ENTRIES SHOWN →
# # # #

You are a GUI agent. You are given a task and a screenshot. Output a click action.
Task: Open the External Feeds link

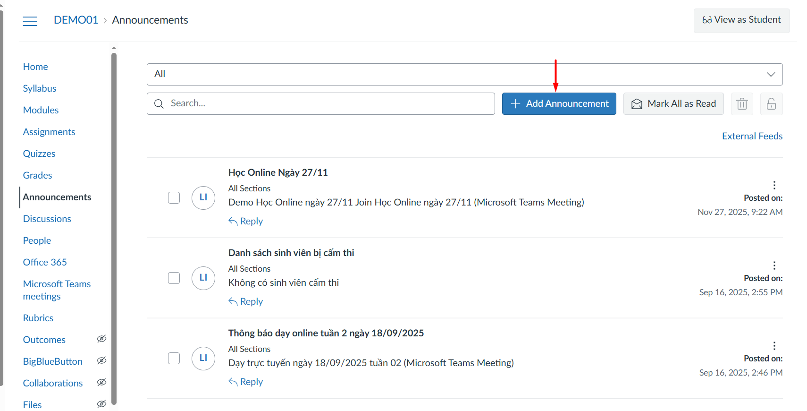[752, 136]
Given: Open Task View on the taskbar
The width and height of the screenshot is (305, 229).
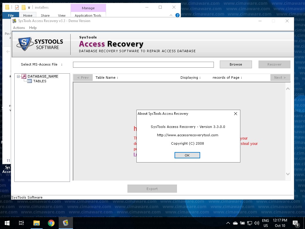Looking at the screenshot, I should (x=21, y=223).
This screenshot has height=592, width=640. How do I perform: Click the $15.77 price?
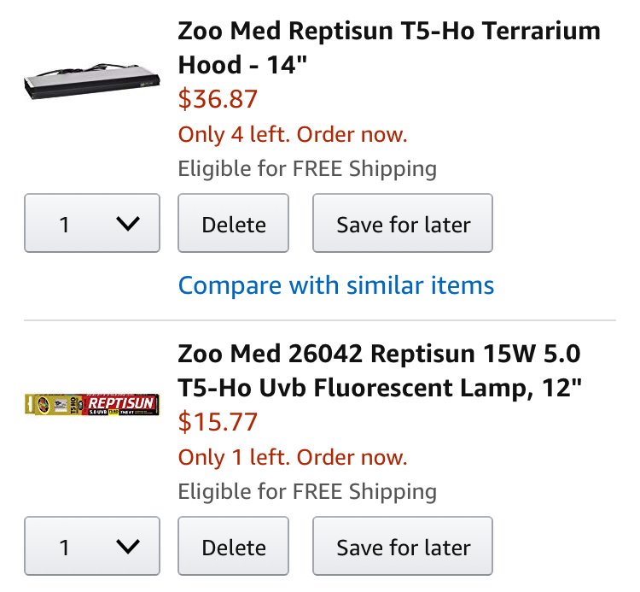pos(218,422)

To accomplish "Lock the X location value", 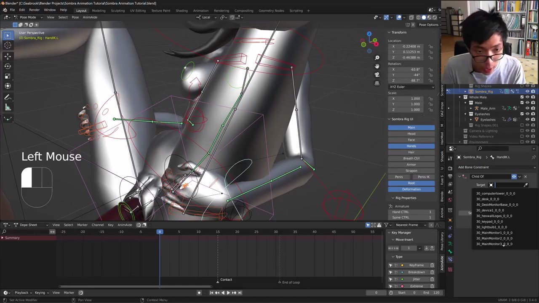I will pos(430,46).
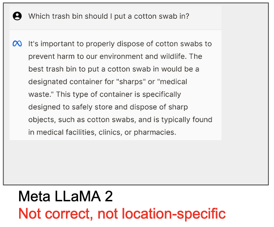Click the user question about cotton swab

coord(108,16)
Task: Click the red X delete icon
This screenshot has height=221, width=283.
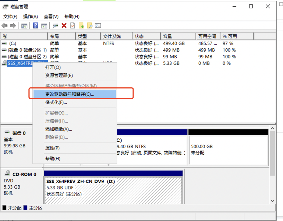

# # # #

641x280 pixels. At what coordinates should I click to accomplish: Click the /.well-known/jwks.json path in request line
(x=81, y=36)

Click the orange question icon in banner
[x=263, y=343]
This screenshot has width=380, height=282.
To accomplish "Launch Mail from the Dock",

# # # #

WHAT YOU HAVE TO DO →
Retype word for word everything in the listing above from the line that holds "641x280 pixels. At" down to the line that holds "Mail from the". Keep both end lines and leave out the rest.

SOLUTION TO THE EXERCISE →
641x280 pixels. At what coordinates should I click to accomplish: Click the /.well-known/jwks.json path in request line
(x=81, y=36)

Click the orange question icon in banner
[x=263, y=343]
This screenshot has width=380, height=282.
To accomplish "Launch Mail from the Dock",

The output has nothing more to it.